Bug #116531 Performance regressions from the diff that adds instant add and drop column
Submitted: 1 Nov 2024 17:02 Modified: 25 May 14:39
Reporter: Mark Callaghan Email Updates:
Status: No Feedback Impact on me:
None 
Category:MySQL Server: InnoDB storage engine Severity:S5 (Performance)
Version:8.0 OS:Linux
Assigned to: MySQL Verification Team CPU Architecture:x86

[1 Nov 2024 17:02] Mark Callaghan
Description:
The diff that adds instant add & drop column support in MySQL 8.0.29 also makes the update-index sysbench microbenchmark a lot slower as throughput drops almost in half in the worst case.

This is explained here:
https://smalldatum.blogspot.com/2024/11/too-many-performance-regressions-for.html

The diff is here:
https://github.com/mysql/mysql-server/commit/e8f422de

How to repeat:
I tested this on several servers. On two small PCs (AMD laptop-class CPU, 1 thread) there isn't a large regression. One two of my large servers (2-socket Intel, 48-core AMD EPYC) there is a small regression. On one of my large servers (32-core AMD EPYC) there is a huge regression. I have yet to figure out why this isn't a big problem on all of my large servers.

This occurs when I run sysbench and how I run sysbench is explained here:
https://smalldatum.blogspot.com/2023/03/how-i-run-sysbench.html

There are ~43 (or ~30) microbenchmarks when I run sysbench. The regression for this bug occurs in the update-index microbenchmark, but I did not try to reproduce this by only doing load and then update-index. So I am not sure whether it will repeat in that case -- hopefully it does as that would save time.

Suggested fix:
I don't have a suggestion yet. But from vmstat I see both more CPU overhead and more context switches so I assume the problem is either mutex or memory system contention.
[4 Nov 2024 10:11] MySQL Verification Team
Hi Mr. Callaghan,

Thank you for your bug report.

We have managed to repeat your performance regression.

Verified as reported.
[25 Apr 14:39] MySQL Verification Team
Hi Mark,

We've conducted extensive testing on our side and observed only minor regressions between MySQL 8.0.28 and 8.0.40.
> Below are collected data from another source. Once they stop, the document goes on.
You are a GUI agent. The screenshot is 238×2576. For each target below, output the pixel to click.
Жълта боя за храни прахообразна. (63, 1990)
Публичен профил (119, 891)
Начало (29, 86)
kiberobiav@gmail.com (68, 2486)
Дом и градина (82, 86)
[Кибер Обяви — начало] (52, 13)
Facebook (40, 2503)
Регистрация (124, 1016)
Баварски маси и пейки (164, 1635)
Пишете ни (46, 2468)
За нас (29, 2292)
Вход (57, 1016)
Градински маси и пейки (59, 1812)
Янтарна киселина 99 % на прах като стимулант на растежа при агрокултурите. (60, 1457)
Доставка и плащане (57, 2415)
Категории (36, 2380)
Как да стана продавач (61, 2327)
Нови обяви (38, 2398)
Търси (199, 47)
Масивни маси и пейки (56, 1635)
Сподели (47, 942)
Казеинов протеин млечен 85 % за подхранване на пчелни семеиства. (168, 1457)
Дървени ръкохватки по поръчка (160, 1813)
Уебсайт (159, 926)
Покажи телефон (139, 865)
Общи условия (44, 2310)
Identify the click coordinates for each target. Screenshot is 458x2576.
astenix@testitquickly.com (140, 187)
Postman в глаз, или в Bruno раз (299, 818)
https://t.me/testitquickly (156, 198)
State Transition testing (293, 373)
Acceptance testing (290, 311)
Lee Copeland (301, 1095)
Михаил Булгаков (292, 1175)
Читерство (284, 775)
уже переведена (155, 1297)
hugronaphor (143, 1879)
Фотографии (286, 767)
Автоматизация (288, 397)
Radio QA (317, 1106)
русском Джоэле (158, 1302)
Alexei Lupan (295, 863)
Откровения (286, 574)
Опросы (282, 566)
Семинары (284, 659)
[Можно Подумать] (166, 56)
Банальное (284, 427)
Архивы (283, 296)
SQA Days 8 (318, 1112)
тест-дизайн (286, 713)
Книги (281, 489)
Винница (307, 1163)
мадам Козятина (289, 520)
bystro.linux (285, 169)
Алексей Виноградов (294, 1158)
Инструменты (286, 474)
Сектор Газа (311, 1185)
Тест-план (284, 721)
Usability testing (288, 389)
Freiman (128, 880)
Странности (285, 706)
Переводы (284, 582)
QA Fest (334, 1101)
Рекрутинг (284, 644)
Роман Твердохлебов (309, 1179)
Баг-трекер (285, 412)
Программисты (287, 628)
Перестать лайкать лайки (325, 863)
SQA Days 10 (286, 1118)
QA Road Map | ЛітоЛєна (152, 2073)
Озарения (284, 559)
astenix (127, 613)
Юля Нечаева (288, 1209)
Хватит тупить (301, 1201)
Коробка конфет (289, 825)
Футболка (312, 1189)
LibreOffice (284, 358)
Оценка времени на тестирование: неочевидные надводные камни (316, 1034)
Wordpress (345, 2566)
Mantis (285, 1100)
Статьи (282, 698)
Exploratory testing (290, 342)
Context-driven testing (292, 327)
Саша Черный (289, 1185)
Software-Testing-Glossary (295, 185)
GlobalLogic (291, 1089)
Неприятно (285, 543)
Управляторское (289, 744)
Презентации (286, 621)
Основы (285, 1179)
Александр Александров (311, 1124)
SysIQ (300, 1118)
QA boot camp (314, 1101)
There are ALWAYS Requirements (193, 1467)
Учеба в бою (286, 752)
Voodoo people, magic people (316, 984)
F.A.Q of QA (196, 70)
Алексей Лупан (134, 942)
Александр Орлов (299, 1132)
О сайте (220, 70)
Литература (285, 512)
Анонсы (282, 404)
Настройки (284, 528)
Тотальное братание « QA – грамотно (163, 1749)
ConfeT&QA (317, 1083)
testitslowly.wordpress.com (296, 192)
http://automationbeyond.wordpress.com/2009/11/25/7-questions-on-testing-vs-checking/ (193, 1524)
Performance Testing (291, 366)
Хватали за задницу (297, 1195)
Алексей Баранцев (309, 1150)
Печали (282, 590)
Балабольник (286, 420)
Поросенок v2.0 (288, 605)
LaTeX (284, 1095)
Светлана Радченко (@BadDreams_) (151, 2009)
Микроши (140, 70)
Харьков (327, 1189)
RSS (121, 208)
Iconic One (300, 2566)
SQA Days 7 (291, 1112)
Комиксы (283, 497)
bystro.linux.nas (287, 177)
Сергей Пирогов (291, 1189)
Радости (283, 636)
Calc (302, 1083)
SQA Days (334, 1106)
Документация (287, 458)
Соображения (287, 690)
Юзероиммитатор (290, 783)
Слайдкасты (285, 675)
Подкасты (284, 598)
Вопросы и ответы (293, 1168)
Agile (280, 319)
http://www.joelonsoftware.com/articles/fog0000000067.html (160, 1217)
Our tests were run on Intel systems with 48 cores (Hyper-Threading enabled) and 192 GB of RAM, as well as systems with 44 cores and 256 GB of RAM, including VMs. In all these environments, we did not encounter performance degradations comparable to what you reported on the "Ryzen Threadripper PRO 5975WX with 32-Cores".

Initially, we expedited the verification process after noticing some regressions on VMs. However, upon closer inspection, the numbers varied significantly from your report.

Here are some test results from the VM where we observed the most notable regression:

Environment:
MySQL-Oracle-Linux-8-x86_64-2025-02-06
VM.Standard.AMD.Generic – OCPUs: 64, Memory: 128 GB
Filesystem: ext4

8.0.28 Performance:

    24 threads: 105318.57, 100918.31, 103095.57, 106619.9

    40 threads: 101954.7, 101294.19, 112195.95, 113935.08

8.0.40 Performance:

    24 threads: 128229.52, 115669.21, 107692.39, 103426.61

    40 threads: 102865.89, 100332.93, 99822.98, 98677.37

Summary:

    8.0.40 outperforms 8.0.28 by 8.44% at 24 threads

    8.0.28 outperforms 8.0.40 by 6.44% at 40 threads

These results are significantly different from the ~50% regression you observed on your dell32 system. While we do see some performance degradation on VMs under high thread counts, we observed no such issues on bare-metal systems.

Regarding your test configuration, we noticed that you're not using a "production-grade" setup. Specifically, using relaxed REDO fsync and binary logging settings may lead to potential data loss.

It would be extremely helpful if you could retest on your dell32 system using a production configuration. Even better would be testing with the XFS filesystem and MySQL 8.0.42. EXT4 has shown regression issues in the past, as detailed here:
http://dimitrik.free.fr/blog/posts/mysql-80-perf-xfs-vs-ext4.html

Thank you for your continued work and patience. Looking forward to your findings.
[26 May 1:00] Bugs System
No feedback was provided for this bug for over a month, so it is
being suspended automatically. If you are able to provide the
information that was originally requested, please do so and change
the status of the bug back to "Open".